As I write this essay, in the early summer of 2020, I have yet to uncover documentary proof of my husband’s grandparents’ involvement; it may no longer be possible after such a span of time. The historian in me hesitates, ever cautious, wanting more proof, yet I cannot say that such evidence is truly necessary. And that’s because the story of Giovanni and Emma Guarda’s humble courage, the story that led me to Our Darkest Night, is not the reason I wrote this novel. I wrote it because my son’s question made me wonder about the people who were forced into hiding. What were their stories? How did they survive? And might it be possible for me, a Gentile, to write a story from their point of view?
Nina is at the center of this novel because it was her perspective, from the beginning, that resonated most profoundly for me. Every time I sat down to write, it was her eyes that allowed me to see. No other point of view seemed possible, let alone desirable. The actions of many of the Gentiles in Our Darkest Night, among them Nico, Father Bernardi, and Rosa, are selfless and heroic, as indeed were those of Father Stocco and the parishioners of San Zenone. They were heroes, to be sure; but the heart and soul of this novel belongs to Nina, and with her the thousands of Italian Jews who were persecuted, terrorized, murdered, and silenced.
In the creation of Our Darkest Night, I studiously avoided any alterations to the historical record. I also decided against featuring any known historical figures among my central characters. To fictionalize the story of Piera Sonnino, for instance, whose memoir This Has Happened was so central to my understanding of the Shoah in Italy, was unthinkable. In so doing I would be subduing her truth into my fiction. I would be silencing her voice.

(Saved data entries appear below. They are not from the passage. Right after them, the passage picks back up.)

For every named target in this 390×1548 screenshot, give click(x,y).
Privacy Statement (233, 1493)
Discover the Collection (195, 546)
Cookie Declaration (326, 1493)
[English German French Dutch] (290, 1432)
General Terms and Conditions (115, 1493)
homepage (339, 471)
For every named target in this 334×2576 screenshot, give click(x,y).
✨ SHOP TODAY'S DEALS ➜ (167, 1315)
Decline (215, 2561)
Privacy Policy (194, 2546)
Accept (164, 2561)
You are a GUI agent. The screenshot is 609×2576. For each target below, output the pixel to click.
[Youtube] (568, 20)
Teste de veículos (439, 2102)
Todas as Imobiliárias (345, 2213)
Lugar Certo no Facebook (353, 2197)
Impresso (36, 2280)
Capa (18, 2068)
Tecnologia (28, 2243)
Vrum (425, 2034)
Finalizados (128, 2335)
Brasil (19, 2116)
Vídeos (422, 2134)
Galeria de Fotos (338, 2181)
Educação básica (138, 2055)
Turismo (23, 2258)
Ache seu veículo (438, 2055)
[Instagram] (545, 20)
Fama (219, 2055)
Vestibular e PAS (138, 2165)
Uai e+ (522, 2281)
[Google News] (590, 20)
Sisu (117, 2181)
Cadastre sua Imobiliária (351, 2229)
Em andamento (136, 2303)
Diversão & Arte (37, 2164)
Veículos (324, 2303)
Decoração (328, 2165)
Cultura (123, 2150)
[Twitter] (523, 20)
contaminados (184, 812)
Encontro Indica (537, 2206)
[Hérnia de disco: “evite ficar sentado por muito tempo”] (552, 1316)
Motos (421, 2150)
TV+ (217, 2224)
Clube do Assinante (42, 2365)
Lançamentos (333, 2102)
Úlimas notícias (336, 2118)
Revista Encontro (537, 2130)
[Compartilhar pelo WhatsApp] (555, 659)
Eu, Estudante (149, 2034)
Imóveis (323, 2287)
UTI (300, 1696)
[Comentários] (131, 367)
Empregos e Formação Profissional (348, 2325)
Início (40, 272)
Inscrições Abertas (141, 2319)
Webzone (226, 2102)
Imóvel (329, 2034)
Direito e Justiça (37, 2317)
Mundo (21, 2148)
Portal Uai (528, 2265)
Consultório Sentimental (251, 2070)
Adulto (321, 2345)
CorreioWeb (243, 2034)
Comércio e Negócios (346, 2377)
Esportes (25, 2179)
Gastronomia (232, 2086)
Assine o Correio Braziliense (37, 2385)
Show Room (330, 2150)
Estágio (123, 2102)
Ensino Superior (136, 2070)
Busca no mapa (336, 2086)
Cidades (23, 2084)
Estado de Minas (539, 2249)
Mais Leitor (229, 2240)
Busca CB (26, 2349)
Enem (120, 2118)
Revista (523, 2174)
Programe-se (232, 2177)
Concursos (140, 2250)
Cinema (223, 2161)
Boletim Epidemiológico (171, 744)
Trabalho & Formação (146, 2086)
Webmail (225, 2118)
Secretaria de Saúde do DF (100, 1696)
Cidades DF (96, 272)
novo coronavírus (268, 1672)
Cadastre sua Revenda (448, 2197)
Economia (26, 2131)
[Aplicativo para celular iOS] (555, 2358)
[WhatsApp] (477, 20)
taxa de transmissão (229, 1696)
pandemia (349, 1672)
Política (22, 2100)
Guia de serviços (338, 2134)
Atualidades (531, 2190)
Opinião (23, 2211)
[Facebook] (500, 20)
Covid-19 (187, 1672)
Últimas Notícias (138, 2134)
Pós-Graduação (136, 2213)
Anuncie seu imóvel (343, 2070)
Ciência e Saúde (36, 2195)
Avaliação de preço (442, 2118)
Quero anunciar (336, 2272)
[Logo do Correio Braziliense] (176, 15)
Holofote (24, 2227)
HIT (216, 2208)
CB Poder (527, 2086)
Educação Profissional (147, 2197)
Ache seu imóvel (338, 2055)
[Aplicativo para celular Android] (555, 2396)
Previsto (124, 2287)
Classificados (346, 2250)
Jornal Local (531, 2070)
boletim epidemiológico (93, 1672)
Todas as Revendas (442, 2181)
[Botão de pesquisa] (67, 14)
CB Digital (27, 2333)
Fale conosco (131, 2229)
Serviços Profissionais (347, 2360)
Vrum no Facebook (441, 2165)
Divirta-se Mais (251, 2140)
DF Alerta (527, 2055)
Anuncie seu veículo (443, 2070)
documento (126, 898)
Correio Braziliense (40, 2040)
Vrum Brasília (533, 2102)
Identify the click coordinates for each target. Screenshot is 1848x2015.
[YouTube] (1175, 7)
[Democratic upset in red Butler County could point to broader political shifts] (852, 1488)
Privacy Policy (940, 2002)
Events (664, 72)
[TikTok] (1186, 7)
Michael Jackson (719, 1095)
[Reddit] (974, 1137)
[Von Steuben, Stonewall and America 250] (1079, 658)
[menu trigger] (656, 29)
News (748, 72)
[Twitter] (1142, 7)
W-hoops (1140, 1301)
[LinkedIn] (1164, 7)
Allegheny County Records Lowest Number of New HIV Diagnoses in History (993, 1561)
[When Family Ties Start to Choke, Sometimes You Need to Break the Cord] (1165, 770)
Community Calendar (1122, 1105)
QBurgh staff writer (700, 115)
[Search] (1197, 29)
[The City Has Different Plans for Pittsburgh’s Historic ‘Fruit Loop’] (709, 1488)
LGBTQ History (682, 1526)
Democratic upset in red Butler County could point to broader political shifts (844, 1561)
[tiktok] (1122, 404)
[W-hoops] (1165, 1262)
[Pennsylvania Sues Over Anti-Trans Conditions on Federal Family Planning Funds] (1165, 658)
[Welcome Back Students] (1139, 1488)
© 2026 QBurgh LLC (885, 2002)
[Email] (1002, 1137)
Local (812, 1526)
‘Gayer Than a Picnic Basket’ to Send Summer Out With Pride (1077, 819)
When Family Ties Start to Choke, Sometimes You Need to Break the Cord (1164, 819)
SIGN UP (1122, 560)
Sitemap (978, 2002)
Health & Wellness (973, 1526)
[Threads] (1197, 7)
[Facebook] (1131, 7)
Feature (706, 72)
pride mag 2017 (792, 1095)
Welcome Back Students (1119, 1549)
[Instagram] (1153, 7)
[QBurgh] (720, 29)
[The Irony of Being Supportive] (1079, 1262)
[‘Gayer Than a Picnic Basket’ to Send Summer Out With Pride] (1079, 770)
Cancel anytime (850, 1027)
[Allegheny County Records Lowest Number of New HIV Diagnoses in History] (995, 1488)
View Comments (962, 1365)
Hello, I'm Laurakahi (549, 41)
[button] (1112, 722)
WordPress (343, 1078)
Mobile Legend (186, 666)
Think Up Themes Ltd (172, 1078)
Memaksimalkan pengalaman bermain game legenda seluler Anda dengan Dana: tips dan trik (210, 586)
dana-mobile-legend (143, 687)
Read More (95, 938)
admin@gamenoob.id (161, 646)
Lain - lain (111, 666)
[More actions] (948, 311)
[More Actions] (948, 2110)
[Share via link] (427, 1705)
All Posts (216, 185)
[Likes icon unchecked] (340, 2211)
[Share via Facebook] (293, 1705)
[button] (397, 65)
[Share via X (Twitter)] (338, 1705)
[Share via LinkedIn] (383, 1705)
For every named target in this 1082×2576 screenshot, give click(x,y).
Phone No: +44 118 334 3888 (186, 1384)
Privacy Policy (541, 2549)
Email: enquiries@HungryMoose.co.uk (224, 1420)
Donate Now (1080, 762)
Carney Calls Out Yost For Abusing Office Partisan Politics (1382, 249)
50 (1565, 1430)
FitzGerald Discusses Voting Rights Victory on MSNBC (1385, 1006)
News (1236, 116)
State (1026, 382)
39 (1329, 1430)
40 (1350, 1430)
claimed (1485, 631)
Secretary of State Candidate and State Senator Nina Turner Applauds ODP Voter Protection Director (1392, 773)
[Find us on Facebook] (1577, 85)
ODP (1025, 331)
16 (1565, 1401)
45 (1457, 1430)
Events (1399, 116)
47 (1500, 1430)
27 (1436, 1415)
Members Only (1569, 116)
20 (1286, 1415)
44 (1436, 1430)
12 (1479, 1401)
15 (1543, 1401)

Instead I searched for spaces within the historical record where my characters might plausibly reside. To employ but one example: there really was a deportation train that left the detention camp in Bolzano, Italy on October 24, 1944, and arrived at Birkenau after an indescribably harrowing four-day journey. Rather than remove any single voice from the historical record, and subsume that person’s truth into my story, I decided to add Nina’s voice to the chorus of women on the train. In so doing, I sincerely hope that I have helped to amplify the voices of those who were forced to undergo that journey, as well as the millions more whose lives were cut short by the horrors of the Holocaust.
I was inspired to adopt this approach by Susanne C. Knittel’s The Historical Uncanny: Disability, Ethnicity, and the Politics of Holocaust Memory, in which she describes the act of “vicarious witnessing.” Such an approach, she explains, “does not entail an act of speaking for and thus appropriating the memory and story of someone else but rather an attempt to bridge the silence through narrative means.”
Millions were silenced by the Holocaust. More than seventy-five years on, the inexorable passage of time is silencing the last of its survivors and its witnesses. Each year there are fewer among us who can bear direct witness to the horrors they endured; soon they will all be gone. And that is where vicarious witnesses, among them writers and historians like me, can attempt to defeat the silence. With my creation of Nina, her family, her struggles, and her triumphs, I am trying to make a difference. I am trying to act as a vicarious witness so these stories are not lost.
Antonina Mazin is a construct of my imagination, but her story was inspired by those of real people who lived, suffered, and died; people who loved and were loved; people whose lives have ended, but whose existence mattered. Their sacred memory must not be allowed to fade.